Of Course the NSA Abuses Its Power To Target Journalists
Digging through a New York Times magazine profile of Laura Poitras (pictured at right), a documentary filmmaker who worked with Glenn Greenwald to publish Edward Snowden's revelations about the uber-creepiness of the National Security Agency, The Hill's Jonathan Easley came across an interesting nugget of information: the NSA reportedly targets journalists critical of the U.S. government. In true Grey Lady fashion, that tidbit was buried in the midst of the story (which is currently unavailable along with the rest of the Times Website, no doubt overwhelmed by fans of Tom Friedman's latest pearls of wisdom), but Easley extracted the information from allusions Snowden made as to his reasons for reaching out to Poitras and Greenwald. Honestly, though, it matters less whether this is actually a widespread government policy, than that it's a logical and predictable abuse of vast and secretive surveillance powers.
Writes Jonathan Easley at The Hill:
Leaker Edward Snowden accused the National Security Agency of targeting reporters who wrote critically about the government after the 9/11 attacks and warned it was "unforgivably reckless" for journalists to use unencrypted email messages when discussing sensitive matters.
Snowden said in an interview with the New York Times Magazine published Tuesday that he came to trust Laura Poitras, the documentary filmmaker who, along with Guardian reporter Glenn Greenwald, helped report his disclosure of secret surveillance programs, because she herself had been targeted by the NSA.
"Laura and [Guardian reporter] Glenn [Greenwald] are among the few who reported fearlessly on controversial topics throughout this period, even in the face of withering personal criticism, and resulted in Laura specifically becoming targeted by the very programs involved in the recent disclosures," Snowden said for the article, a profile of Poitras.
Snowden didn't detail how Poitras was targeted by the NSA surveillance programs he disclosed, but suggested the agency tracked her emails and cautioned other journalists that they could be under surveillance.
Such misuse of NSA surveillance powers is completely predictable, given recent revelations about the secretive Justice Department seizure of Associated Press phone records and its investigation of Fox News reporter James Rosen. These probes of the press were sparked by journalists doing nothing more than their jobs, in ways that annoyed powerful government officials. Attorney General Eric Holder says he's really, really sorry about those violations of Fourth Amendment protections and press freedoms — probably in the same way that a kid caught raiding the candy supply is sorry that he was caught.
This, after all, is the same Justice Department that spent decades chasing after journalist Jack Anderson.
Nobody likes being scrutinized and publicly embarrassed, but most of us either have to take our chances or else avoid doing embarrassing things that are worth scrutinizing and publicizing. Government officials have extra tools at their disposal to extract information, monitor people they find threatening, and punish their tormenters. Those tools are powerful both in reach and resources, because of the legal authority under which they're used and the funding that's extracted from you and I without so much as a "pretty please."
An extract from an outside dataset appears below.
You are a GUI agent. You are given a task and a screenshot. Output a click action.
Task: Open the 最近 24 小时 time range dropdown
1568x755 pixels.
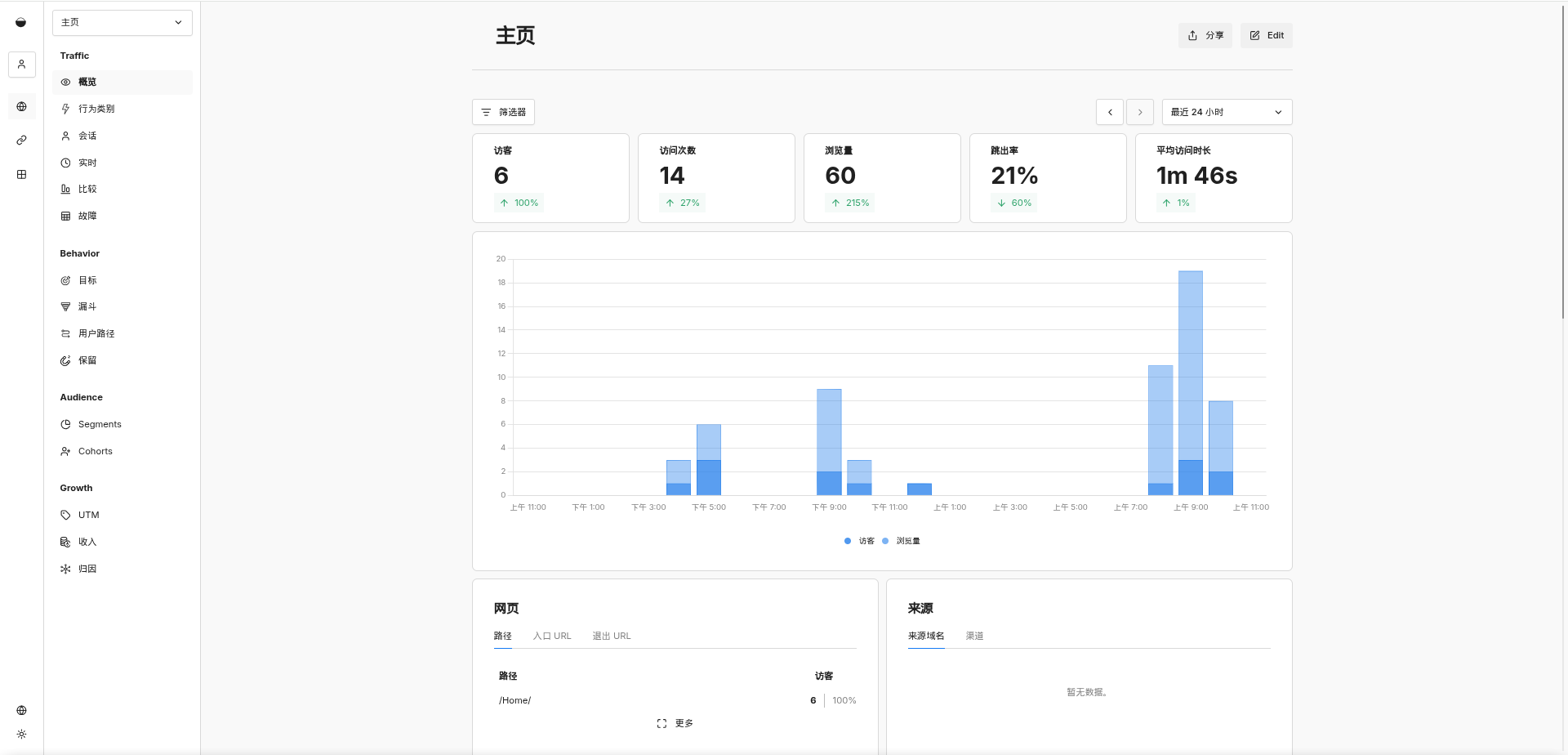click(1226, 112)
The use of these tools is supposed to be limited by the Constitution and protective procedures. But when government officials operate vast surveillance programs secretly, under classified interpretations of the law, rubber-stamped by courts literally walled off from the public, you can probably expect that they'll be subject to a few temptations in the use of their toys.
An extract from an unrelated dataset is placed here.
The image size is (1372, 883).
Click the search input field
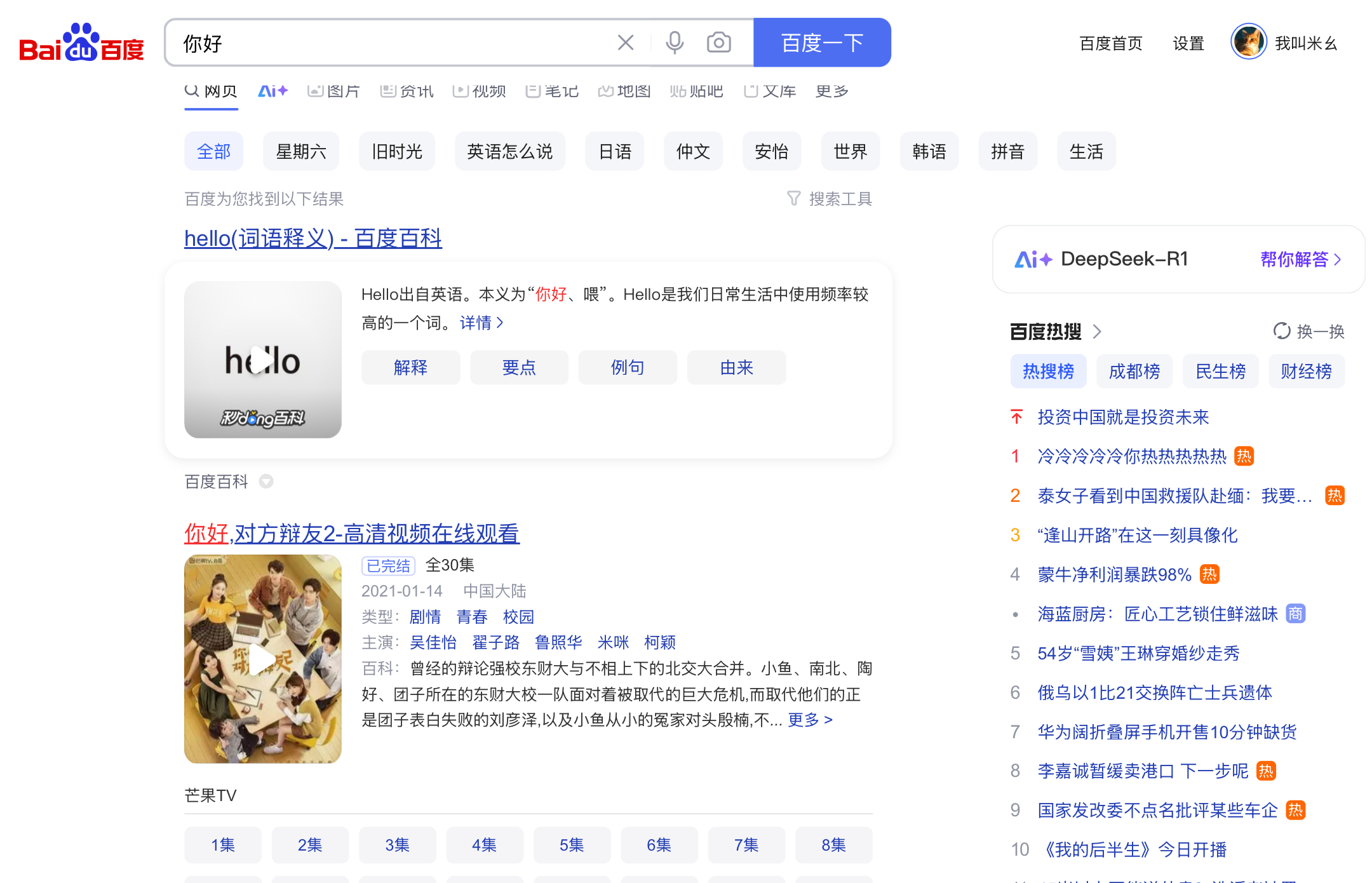point(394,43)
We already know that government officials have abused their power to spy upon journalists whose work they find inconvenient. It's inconceivable that a secretive surveillance program would be immune to the abuses to which Justice Department subpoena powers have been subject. So It should be no surprise to learn that Laura Poitras and other journalists have been targeted by the NSA.
And that's just the beginning of the dangers posed by government surveillance.